What could be an updated version of the bird flying off with our pollution? What kind of occasions would you want to use it for?
The offerings/sacrifices in these two parshiot are always doubled, an olah offering and a sin or guilt offering. Why both instead of just one? The text, as ever isn’t clear. Here are a few thoughts.
The need for the double offering testifies to the psychic importance of tzara’at. I’m not saying I understand why tzara’at is that important because I do not. But I understand that the ritual pollution caused by tzara’at was powerful and meaningful for our ancestors. Mary Douglas in her book Purity and Danger, speculates that societies that are insecure tend to have heightened concern with boundaries, including skin and various excretions such as scale disease. Certainly the ancient Israelite leadership did not feel secure as a minor country buffeted about by the imperial dreams of its stronger neighbors. I think we might see an echo of this in our politics around immigration where our own internal insecurities have been manifest in demands for stronger borders.
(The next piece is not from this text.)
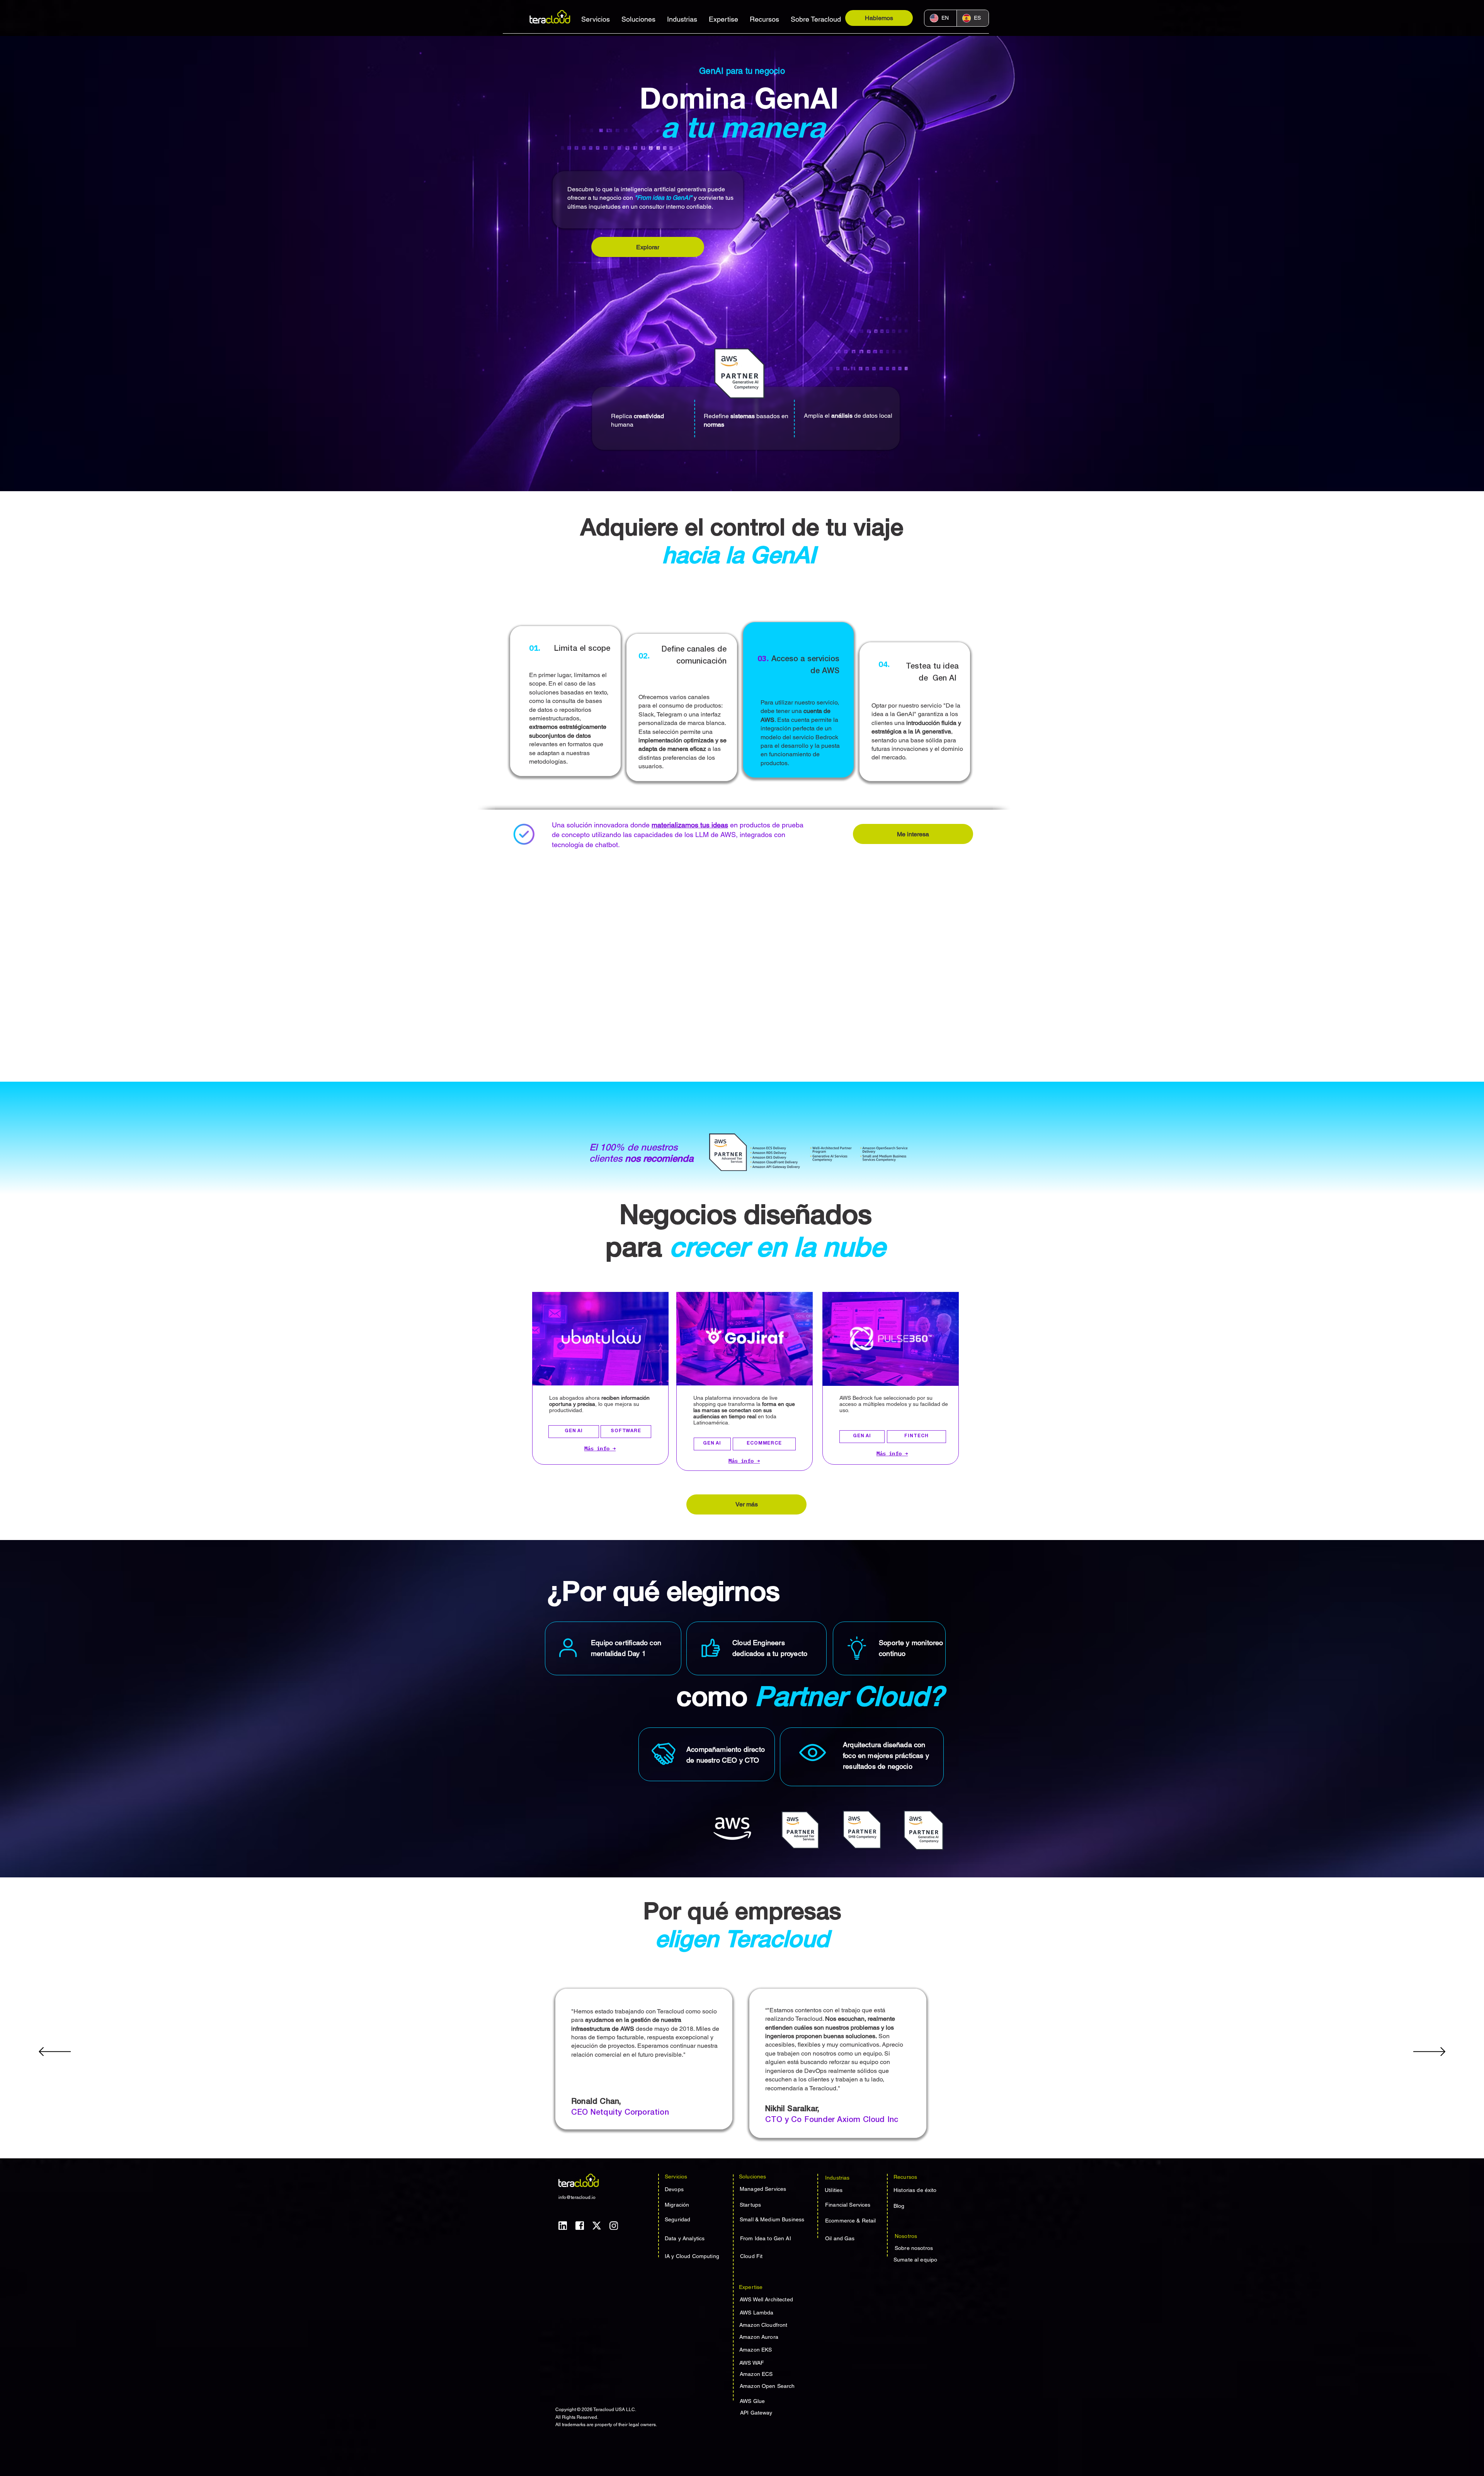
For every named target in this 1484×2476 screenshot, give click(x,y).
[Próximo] (1429, 2052)
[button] (595, 19)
Here’s another possible interpretation. The Olah offering is in effect designed not to remedy anything but to basically say that the offerer wants to be in a right relationship the divine. The sin or guilt offerings are a kind of reparations for something unintentionally done—no one chooses to get scale disease. It’s this process where we knew things were out of whack and we basically say, here’s a present so we can establish right relationship and I am sorry for anything I might have done that might have caused my ritual pollution. I think that’s the logic.
Where do you feel insecure internally that is manifest in some external way? Where does your life feel out of alignment with the divine? Is there some kind of gift you could offer that would testify to your desire to be in alignment?
QUESTIONS
How would you assess your balance of male and female energies? How would you assess our communal balance?
Can you think of anything comparable to tzara’at, scale disease, personally or in our culture? What do you think about the linking of humans, clothing and houses given in the parsha? What’s your response to what I am suggesting about the cycle of birth, death and rebirth, the motivation to avoid death as ritually polluting and the view of the divine?
What could be an updated version of the bird flying off with our sins? What kind of occasions would you want to use it for?
Where do you feel insecure internally that is manifest in some external way? Where does your life feel out of alignment with the divine? Is there some kind of gift you could offer that would testify to your desire to be in alignment?